Am Rande und nebenbei: Wo die ARD einen Vorstoß macht, will das ZDF nicht hintanstehen. Kürzlich wurde eine Sendung angekündigt, und diese „geht der Frage nach, wer bestimmt, ob wir Frau, Mann oder nichtbinär sind“. Nun – wollte man sich an die Wirklichkeit halten, so wäre die Frage schnell beantwortet: Das bestimmt der Chromosomensatz im menschlichen Erbgut, letztlich die Frage nach einem vorhandenen oder fehlenden Y-Chromosom. Aber darum geht es den Veränderern der Welt gar nicht. Es geht ihnen darum, zu tilgen, was ist und an die Stelle zu setzen, was eine verschwindend kleine Minderheit haben will.

Kein Versehen eines Einzelnen

Wenn sich die Politik dazu erhebt, Grundwahrheiten zu leugnen und die Erfahrung von Jahrtausenden zu missachten, dann geschieht dies, um die Menschen ihrer inneren Sicherheit und geistigen Ordnung zu berauben. Ist es dann so weit gekommen, wird die Leere mit dem süßen Gift der Ideologie gefüllt. Was wirklich ist, erschließt sich nun nicht mehr durch die Erfahrung, sondern die Vorgabe der Herrschenden und deren illusionäre Zielsetzung. Was dieser nicht entspricht, wird getilgt.
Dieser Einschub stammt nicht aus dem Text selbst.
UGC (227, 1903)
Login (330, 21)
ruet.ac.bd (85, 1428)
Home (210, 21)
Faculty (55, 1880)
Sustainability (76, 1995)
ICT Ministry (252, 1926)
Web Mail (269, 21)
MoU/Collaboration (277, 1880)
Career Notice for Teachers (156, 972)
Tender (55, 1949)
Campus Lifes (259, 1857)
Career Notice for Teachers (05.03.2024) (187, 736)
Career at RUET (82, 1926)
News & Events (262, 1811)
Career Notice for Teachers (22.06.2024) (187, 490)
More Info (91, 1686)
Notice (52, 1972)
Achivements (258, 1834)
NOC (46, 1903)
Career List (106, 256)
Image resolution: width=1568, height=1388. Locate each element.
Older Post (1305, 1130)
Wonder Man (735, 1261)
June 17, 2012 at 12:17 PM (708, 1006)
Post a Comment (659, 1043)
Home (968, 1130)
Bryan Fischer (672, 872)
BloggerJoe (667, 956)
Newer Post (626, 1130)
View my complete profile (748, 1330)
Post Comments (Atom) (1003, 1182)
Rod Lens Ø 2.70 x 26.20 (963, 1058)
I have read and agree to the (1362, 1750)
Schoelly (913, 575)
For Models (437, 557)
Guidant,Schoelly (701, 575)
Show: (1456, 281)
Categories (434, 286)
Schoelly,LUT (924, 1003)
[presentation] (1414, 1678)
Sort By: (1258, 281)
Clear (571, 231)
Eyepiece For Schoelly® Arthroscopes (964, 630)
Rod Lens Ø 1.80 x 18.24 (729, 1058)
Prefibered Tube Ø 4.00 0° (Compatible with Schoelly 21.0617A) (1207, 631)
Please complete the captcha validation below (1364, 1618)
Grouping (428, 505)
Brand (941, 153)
Nun ist festzustellen und erregt bei manchem Erstaunen, dass der Umsturzversuch, dessen Teil die Genderei in allen Verästelungen darstellt, als erstes im Bereich der Gesellschaft ansetzt. Nach aller geschichtlichen Erfahrung war es früher meist so, dass eine revolutionäre Kraft zuerst die politische Macht eroberte und dann, im Besitz derselben und im Gefolge die Gesellschaft durch Maßnahmen unter ihr Joch zwang, die von Gehirnwäschen, Denunziantentum, Strafandrohungen und bis zur Zerstörung von Existenzenreichen. Diesmal sind es diese Maßnahmen, die den Boden für eine politische Allmacht bereiten. Zuerst wird die Gesellschaft verunsichert, belogen, bedroht und ihrer selbst entkleidet, dann kommt die Gewalt des Staates.
Dabei gibt es keinen sichtbaren Punkt, an welchem die Wende unmöglich wird. Die Entwicklung geht langsam und in kleinen Schritten und wie von selber und deshalb für viele unauffällig, weil verschiedene Kräfte in stiller Einigkeit daran arbeiten: fast alle Parteien ebenso wie die weit überwiegende Zahl der Medien, Teile der Kirchen, opportunistische Vertreter von Wissenschaft und Konzernen, die Gewerkschaften und allzu viele von der Politik finanzierte Organisationen.